Mais c’est sans compter sur le second point. Déjà, il suffit de regarder ce qu’il se passe en Grèce pour comprendre. Le PIB ne cesse de baisser et il est plus que vraisemblable que malgré les efforts nouveaux de l’Etat grec pour améliorer la perception de l’impôt, le montant total qu’il rapporte ait diminué. Autrement dit, loin de s’améliorer la situation se dégrade.
Mais puisque cela ne suffit pas à convaincre, Brad Delong et Larry Summers développent un modèle afin de démontrer que oui l’austérité peut être mauvaise sur le plan fiscal (i.e rapporter moins d’impôts) et donc être mauvaise pour les finances publiques. Et surtout, ils montrent qu’une relance peut s’avérer, malgré l’endettement initial, bénéfique pour l’économie car nous sommes dans une trappe à liquidité (i.e (en gros) des taux d’intérêts inférieurs ou égaux à zéro, ainsi la banque centrale faisant face à cela ne peut plus baisser son taux d’intérêt pour relancer l’économie car les placements ne rapportent déjà plus rien, car il y a un peu d’inflation).
Si l’on récapitule:
(i) les pro-relance veulent une hausse des dépenses de l’Etat, notamment par le biais de baisses d’impôts.
(ii) Les pro-stérité souhaitent eux une baisse des dépenses de l’Etat afin d’assainir les finances publiques
Ils se critiquent l’un l’autre:
(i) Les pro-stérité disent que tout accroissement des dépenses de l’Etat est suicidaire compte tenu du niveau déjà excessif de dette dans les économies développées
(ii) Les pro-relance signalent quant à eux que l’austérité entraîne nécessairement une contraction de l’économie, très dommageable.
Mais les pro-relance ont d’autres cordes à leur arc, dans un cadre d’analyse unifié qui permet à la fois d’envisager une relance ou de l’austérité:
En situation de trappe à liquidité, la relance s’avère avoir des effets bénéfiques sur le long terme également en matière d’endettement. Ainsi, une politique fiscale expansionniste permettrait à la fois une meilleure croissance à court terme et un plus faible endettement de l’Etat à long terme (ces deux éléments étant bien entendu liés). Ce résultat étant notamment dû au fait que les taux d’intérêt auxquels un Etat peut emprunter dans ce genre de situation sont très faibles, ou plus exactement que la marge dont dispose le gouvernement en matière de différentiel d’intérêt est énorme. Ainsi Delong et Summers montrent que pour les USA, ceux-ci auraient intérêt à pratiquer une politique de relance dès lors qu’ils peuvent emprunter à moins de 25% (la marge est donc énorme). Ensuite, ils montrent que même si l’on renie tous les effets multiplicatifs de la dépense publique et que l’on prend des hypothèses plus que négatives à tout point de vue, cela laisse tout de même une marge, certes bien plus faible, puisque le seuil serait légèrement supérieur à 3% (sachant qu’actuellement les USA peuvent emprunter à 1% ou moins selon le terme de l’emprunt).

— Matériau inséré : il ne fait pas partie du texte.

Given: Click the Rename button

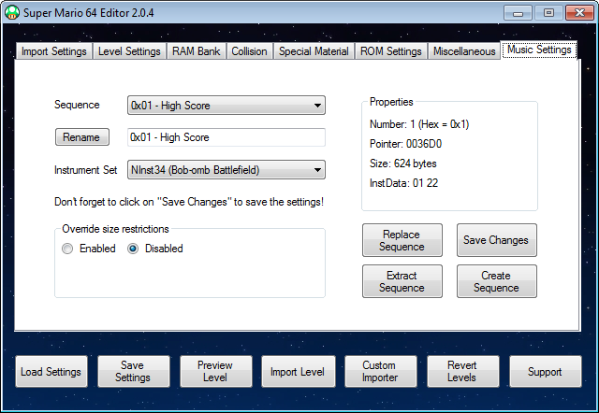Looking at the screenshot, I should (x=81, y=137).
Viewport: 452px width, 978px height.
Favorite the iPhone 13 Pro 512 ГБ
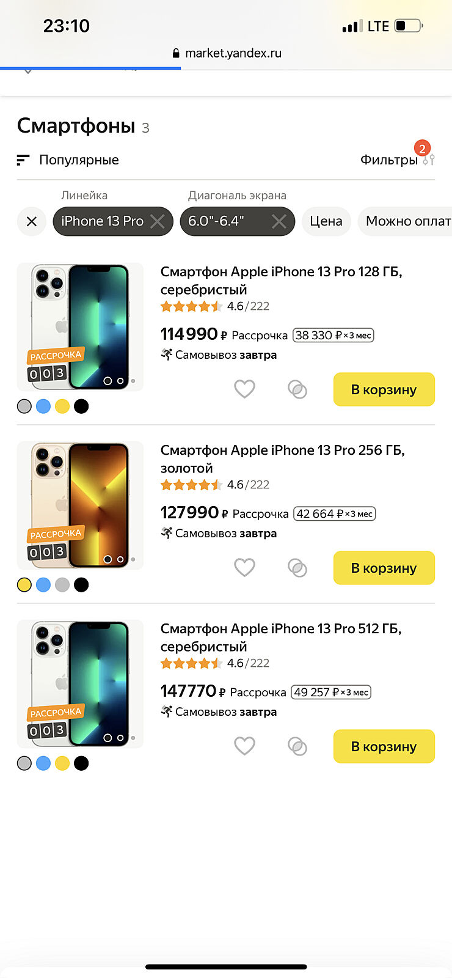pyautogui.click(x=244, y=746)
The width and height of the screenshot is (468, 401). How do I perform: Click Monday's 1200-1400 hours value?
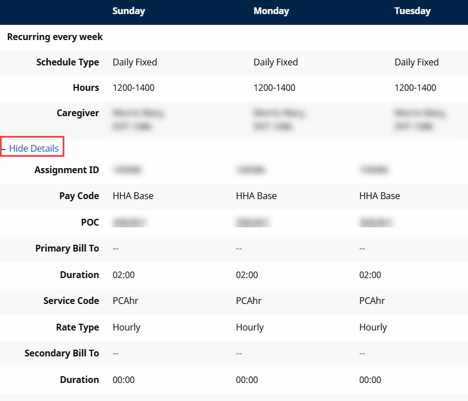[x=274, y=88]
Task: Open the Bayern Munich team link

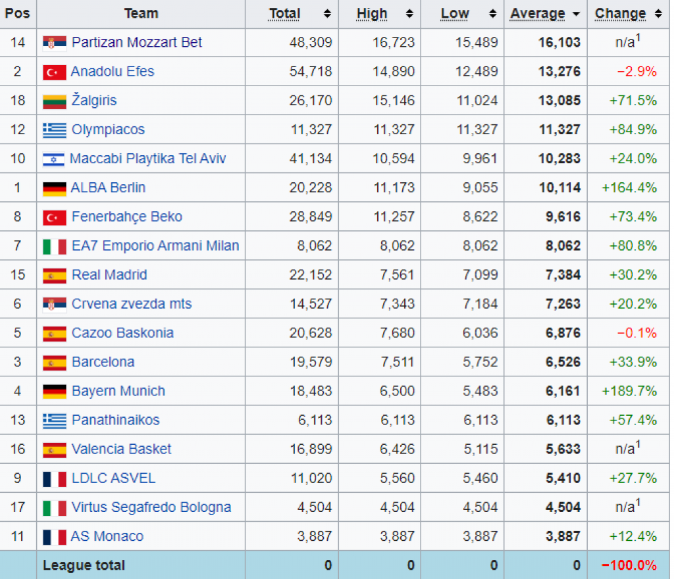Action: (x=118, y=391)
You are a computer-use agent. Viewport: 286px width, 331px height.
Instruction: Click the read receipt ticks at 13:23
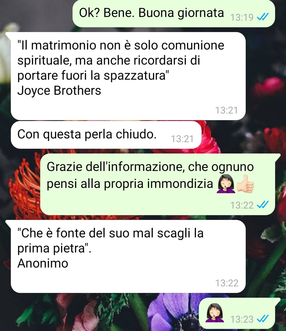tap(263, 319)
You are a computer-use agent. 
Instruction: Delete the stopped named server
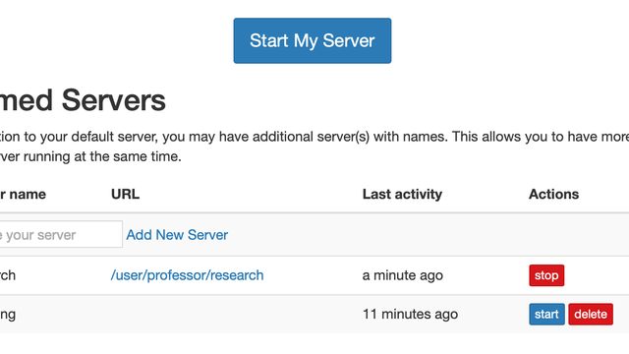pyautogui.click(x=591, y=314)
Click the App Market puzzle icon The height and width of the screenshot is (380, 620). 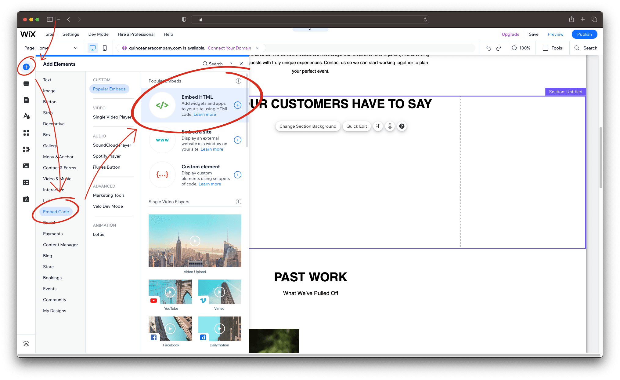(x=26, y=149)
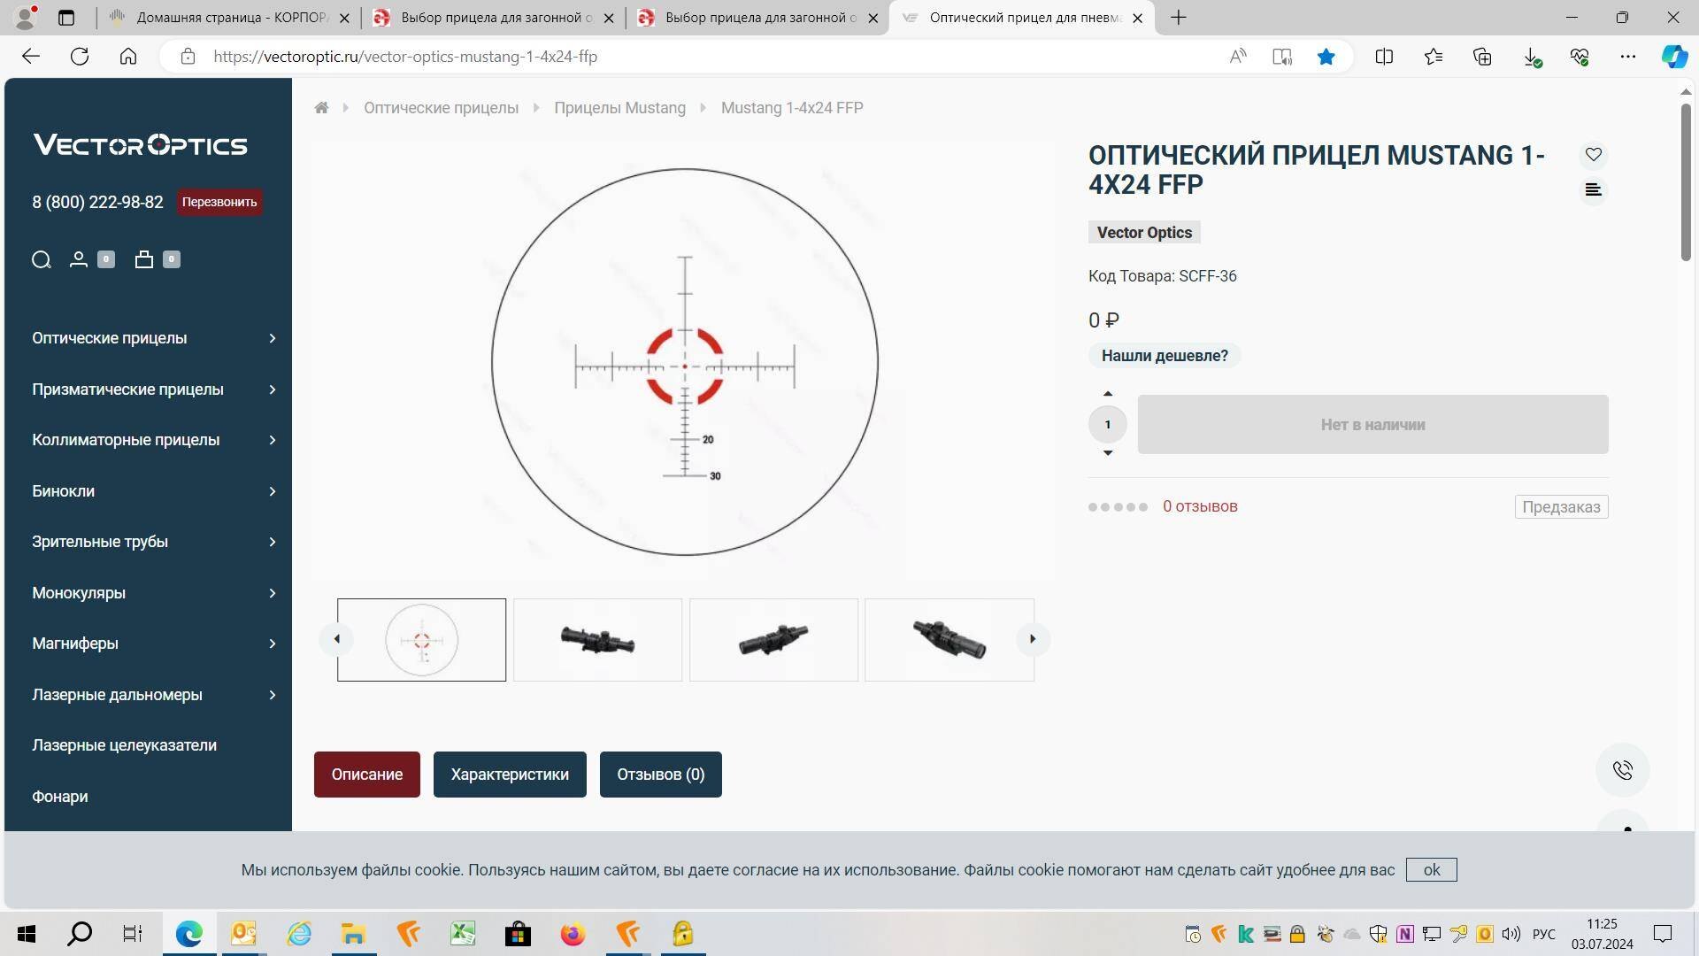Open Отзывов (0) tab
Screen dimensions: 1699x956
pos(660,775)
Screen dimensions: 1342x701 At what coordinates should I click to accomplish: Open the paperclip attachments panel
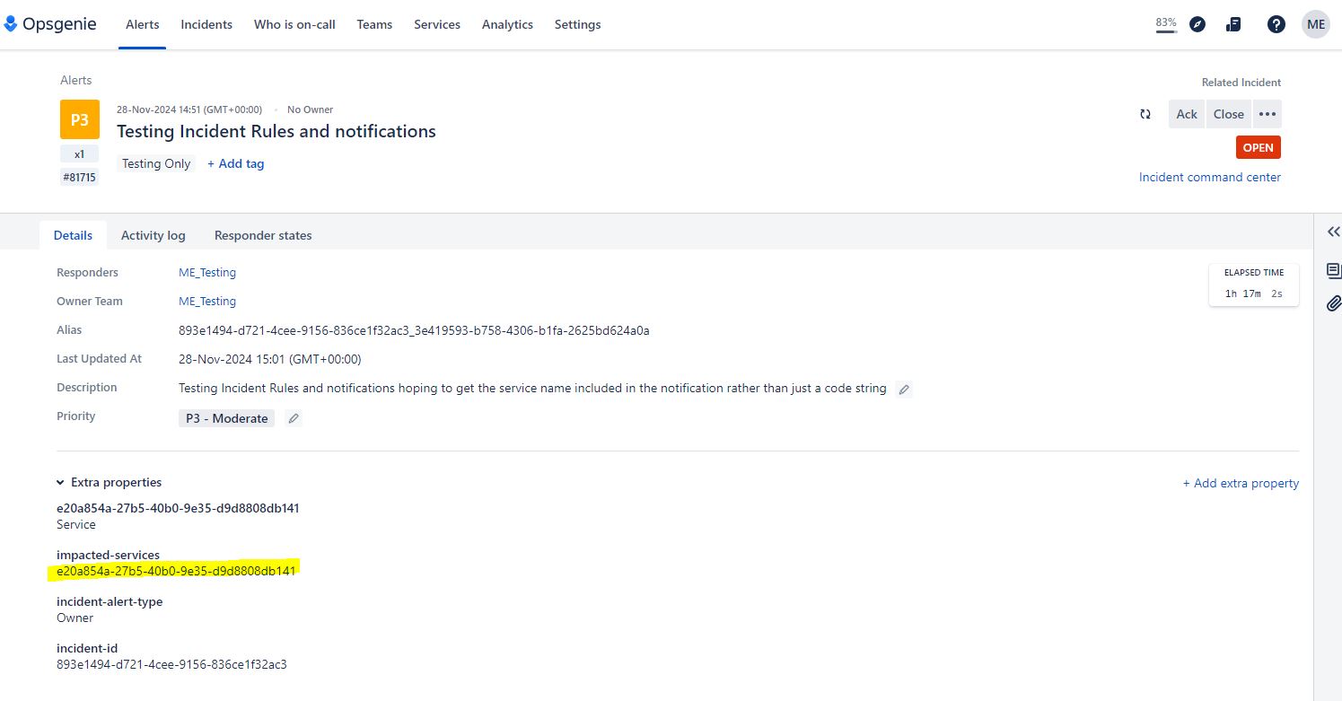pyautogui.click(x=1333, y=303)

Le cadre d’analyse étant unifié, cela implique que si ces conditions ne sont pas remplies, alors il faudrait se tourner vers une politique plus ou moins austère.
Ce dernier point fait par Delong et Summers concerne les USA qui sont dans une situation différente de l’Europe, bien que cela ne veuille pas non plus dire qu’il n’est pas vrai pour l’UE. Simplement qu’il faudrait refaire les calculs en fonction, notamment, des niveaux de taux d’intérêt auxquels font face les différentes économies européennes.
Il n’en reste pas moins que face à l’obstination des pro-stérité qui ne veulent pas accepter l’évidence malgré l’empilement hallucinant d’exemples concrets de politiques d’austérité menant au désastre social tout en ne permettant ni un réel assainissement des finances ni un retour rapide de la croissance, les pro-relance développent donc des arguments théoriques en calibrant leur modèle sur les données réelles. Attendons, désormais, que les pro-stérité en fassent autant ou admettent enfin qu’ils ont tort.
Au-delà de choix idéologiques liés à la justice sociale, de plus en plus d’éléments économiques s’entassent et montrent qu’une relance est plus que nécessaire. En se braquant ainsi, les chantres de l’austérité n’arriveront qu’à chose : rentrer dans la postérité pour avoir fait perdre des années de croissance aux pays développés.